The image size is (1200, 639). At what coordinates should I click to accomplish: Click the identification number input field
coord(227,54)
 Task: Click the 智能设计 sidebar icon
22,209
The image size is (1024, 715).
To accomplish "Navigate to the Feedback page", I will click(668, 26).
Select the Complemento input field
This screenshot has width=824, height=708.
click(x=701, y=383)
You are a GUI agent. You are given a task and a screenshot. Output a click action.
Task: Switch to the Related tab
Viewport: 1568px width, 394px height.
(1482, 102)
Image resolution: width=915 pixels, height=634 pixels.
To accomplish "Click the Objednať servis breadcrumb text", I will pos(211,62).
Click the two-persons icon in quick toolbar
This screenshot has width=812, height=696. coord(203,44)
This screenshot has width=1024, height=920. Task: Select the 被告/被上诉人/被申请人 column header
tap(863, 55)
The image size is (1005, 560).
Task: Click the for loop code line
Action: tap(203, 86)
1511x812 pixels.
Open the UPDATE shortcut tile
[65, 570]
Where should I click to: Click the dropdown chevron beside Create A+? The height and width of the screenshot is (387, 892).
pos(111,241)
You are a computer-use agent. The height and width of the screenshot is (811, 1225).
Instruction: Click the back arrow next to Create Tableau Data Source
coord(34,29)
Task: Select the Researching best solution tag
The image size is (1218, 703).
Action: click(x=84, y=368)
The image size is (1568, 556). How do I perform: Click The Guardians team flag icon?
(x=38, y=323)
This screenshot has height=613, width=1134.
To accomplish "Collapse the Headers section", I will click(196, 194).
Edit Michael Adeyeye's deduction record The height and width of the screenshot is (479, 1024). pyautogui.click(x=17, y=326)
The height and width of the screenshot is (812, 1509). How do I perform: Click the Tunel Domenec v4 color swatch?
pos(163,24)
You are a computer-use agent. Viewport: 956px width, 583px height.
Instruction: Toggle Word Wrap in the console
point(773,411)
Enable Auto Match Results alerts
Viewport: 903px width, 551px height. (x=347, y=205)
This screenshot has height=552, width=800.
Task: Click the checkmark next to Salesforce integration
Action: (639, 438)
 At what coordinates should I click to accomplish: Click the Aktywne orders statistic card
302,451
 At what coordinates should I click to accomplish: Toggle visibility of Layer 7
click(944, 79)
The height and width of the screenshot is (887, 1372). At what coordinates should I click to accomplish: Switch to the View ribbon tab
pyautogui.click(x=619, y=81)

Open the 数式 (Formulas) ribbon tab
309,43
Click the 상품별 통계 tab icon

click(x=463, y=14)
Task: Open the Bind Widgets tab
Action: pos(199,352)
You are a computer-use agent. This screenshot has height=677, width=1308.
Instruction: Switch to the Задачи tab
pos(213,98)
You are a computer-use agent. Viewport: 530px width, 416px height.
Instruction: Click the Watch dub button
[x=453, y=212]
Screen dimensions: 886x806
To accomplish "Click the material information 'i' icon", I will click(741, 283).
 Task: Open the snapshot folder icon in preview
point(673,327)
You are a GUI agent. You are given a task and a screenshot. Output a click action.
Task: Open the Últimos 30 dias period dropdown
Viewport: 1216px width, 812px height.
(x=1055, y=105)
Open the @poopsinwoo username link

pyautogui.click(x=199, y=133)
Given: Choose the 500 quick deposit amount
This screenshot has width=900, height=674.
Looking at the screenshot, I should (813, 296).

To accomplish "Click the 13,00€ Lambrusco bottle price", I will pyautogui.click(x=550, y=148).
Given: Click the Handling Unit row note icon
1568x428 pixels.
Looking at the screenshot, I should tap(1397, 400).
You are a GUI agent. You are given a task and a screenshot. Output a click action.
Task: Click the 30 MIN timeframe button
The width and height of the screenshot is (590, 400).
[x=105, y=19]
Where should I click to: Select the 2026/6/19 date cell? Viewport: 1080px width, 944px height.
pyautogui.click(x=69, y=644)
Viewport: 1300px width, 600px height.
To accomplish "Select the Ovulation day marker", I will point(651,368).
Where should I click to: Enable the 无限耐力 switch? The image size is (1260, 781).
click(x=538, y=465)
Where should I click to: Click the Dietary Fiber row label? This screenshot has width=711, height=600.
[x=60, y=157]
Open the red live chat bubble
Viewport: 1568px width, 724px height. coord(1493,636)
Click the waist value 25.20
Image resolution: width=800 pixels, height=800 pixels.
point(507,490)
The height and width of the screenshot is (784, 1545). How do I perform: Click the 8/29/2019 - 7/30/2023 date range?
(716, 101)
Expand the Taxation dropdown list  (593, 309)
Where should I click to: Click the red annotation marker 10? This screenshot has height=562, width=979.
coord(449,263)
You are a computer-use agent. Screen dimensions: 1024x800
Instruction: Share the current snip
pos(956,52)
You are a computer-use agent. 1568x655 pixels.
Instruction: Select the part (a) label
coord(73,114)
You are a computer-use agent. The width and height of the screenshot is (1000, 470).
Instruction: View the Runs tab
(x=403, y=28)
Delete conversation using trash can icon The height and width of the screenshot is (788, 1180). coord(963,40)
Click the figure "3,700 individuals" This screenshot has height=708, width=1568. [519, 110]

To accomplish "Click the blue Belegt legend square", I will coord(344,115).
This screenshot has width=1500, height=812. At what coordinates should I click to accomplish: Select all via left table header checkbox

----------------

> _Activity_
A faithful, word-for-word transcript of the material above is the required answer.

> _Solution to this task_
The image size is (1200, 639). At what coordinates should I click to accomplish: Click the identification number input field
coord(227,54)
 Task: Click the 智能设计 sidebar icon
22,209
The image size is (1024, 715).
To accomplish "Navigate to the Feedback page", I will click(668, 26).
Select the Complemento input field
This screenshot has width=824, height=708.
click(x=701, y=383)
You are a GUI agent. You are given a task and a screenshot. Output a click action.
Task: Switch to the Related tab
Viewport: 1568px width, 394px height.
(1482, 102)
Image resolution: width=915 pixels, height=634 pixels.
To accomplish "Click the Objednať servis breadcrumb text", I will pos(211,62).
Click the two-persons icon in quick toolbar
This screenshot has width=812, height=696. coord(203,44)
This screenshot has width=1024, height=920. Task: Select the 被告/被上诉人/被申请人 column header
tap(863, 55)
The image size is (1005, 560).
Task: Click the for loop code line
Action: tap(203, 86)
1511x812 pixels.
Open the UPDATE shortcut tile
[65, 570]
Where should I click to: Click the dropdown chevron beside Create A+? The height and width of the screenshot is (387, 892).
pos(111,241)
You are a computer-use agent. The height and width of the screenshot is (811, 1225).
Instruction: Click the back arrow next to Create Tableau Data Source
coord(34,29)
Task: Select the Researching best solution tag
The image size is (1218, 703).
Action: click(x=84, y=368)
The image size is (1568, 556). How do I perform: Click The Guardians team flag icon?
(x=38, y=323)
This screenshot has height=613, width=1134.
To accomplish "Collapse the Headers section", I will click(196, 194).
Edit Michael Adeyeye's deduction record The height and width of the screenshot is (479, 1024). pyautogui.click(x=17, y=326)
The height and width of the screenshot is (812, 1509). How do I perform: Click the Tunel Domenec v4 color swatch?
pos(163,24)
You are a computer-use agent. Viewport: 956px width, 583px height.
Instruction: Toggle Word Wrap in the console
point(773,411)
Enable Auto Match Results alerts
Viewport: 903px width, 551px height. (x=347, y=205)
This screenshot has height=552, width=800.
Task: Click the checkmark next to Salesforce integration
Action: (639, 438)
 At what coordinates should I click to accomplish: Click the Aktywne orders statistic card
302,451
 At what coordinates should I click to accomplish: Toggle visibility of Layer 7
click(944, 79)
The height and width of the screenshot is (887, 1372). At what coordinates should I click to accomplish: Switch to the View ribbon tab
pyautogui.click(x=619, y=81)

Open the 数式 (Formulas) ribbon tab
309,43
Click the 상품별 통계 tab icon

click(x=463, y=14)
Task: Open the Bind Widgets tab
Action: pos(199,352)
You are a computer-use agent. This screenshot has height=677, width=1308.
Instruction: Switch to the Задачи tab
pos(213,98)
You are a computer-use agent. Viewport: 530px width, 416px height.
Instruction: Click the Watch dub button
[x=453, y=212]
Screen dimensions: 886x806
To accomplish "Click the material information 'i' icon", I will click(741, 283).
 Task: Open the snapshot folder icon in preview
point(673,327)
You are a GUI agent. You are given a task and a screenshot. Output a click action.
Task: Open the Últimos 30 dias period dropdown
Viewport: 1216px width, 812px height.
(x=1055, y=105)
Open the @poopsinwoo username link

pyautogui.click(x=199, y=133)
Given: Choose the 500 quick deposit amount
This screenshot has width=900, height=674.
Looking at the screenshot, I should (813, 296).

To accomplish "Click the 13,00€ Lambrusco bottle price", I will pyautogui.click(x=550, y=148).
Given: Click the Handling Unit row note icon
1568x428 pixels.
Looking at the screenshot, I should tap(1397, 400).
You are a GUI agent. You are given a task and a screenshot. Output a click action.
Task: Click the 30 MIN timeframe button
The width and height of the screenshot is (590, 400).
[x=105, y=19]
Where should I click to: Select the 2026/6/19 date cell? Viewport: 1080px width, 944px height.
pyautogui.click(x=69, y=644)
Viewport: 1300px width, 600px height.
To accomplish "Select the Ovulation day marker", I will point(651,368).
Where should I click to: Enable the 无限耐力 switch? The image size is (1260, 781).
click(x=538, y=465)
Where should I click to: Click the Dietary Fiber row label? This screenshot has width=711, height=600.
[x=60, y=157]
Open the red live chat bubble
Viewport: 1568px width, 724px height. coord(1493,636)
Click the waist value 25.20
Image resolution: width=800 pixels, height=800 pixels.
point(507,490)
The height and width of the screenshot is (784, 1545). How do I perform: Click the 8/29/2019 - 7/30/2023 date range?
(716, 101)
Expand the Taxation dropdown list  (593, 309)
Where should I click to: Click the red annotation marker 10? This screenshot has height=562, width=979.
coord(449,263)
You are a computer-use agent. Screen dimensions: 1024x800
Instruction: Share the current snip
pos(956,52)
You are a computer-use agent. 1568x655 pixels.
Instruction: Select the part (a) label
coord(73,114)
You are a computer-use agent. The width and height of the screenshot is (1000, 470).
Instruction: View the Runs tab
(x=403, y=28)
Delete conversation using trash can icon The height and width of the screenshot is (788, 1180). coord(963,40)
Click the figure "3,700 individuals" This screenshot has height=708, width=1568. [519, 110]

To accomplish "Click the blue Belegt legend square", I will coord(344,115).
This screenshot has width=1500, height=812. At what coordinates should I click to accomplish: Select all via left table header checkbox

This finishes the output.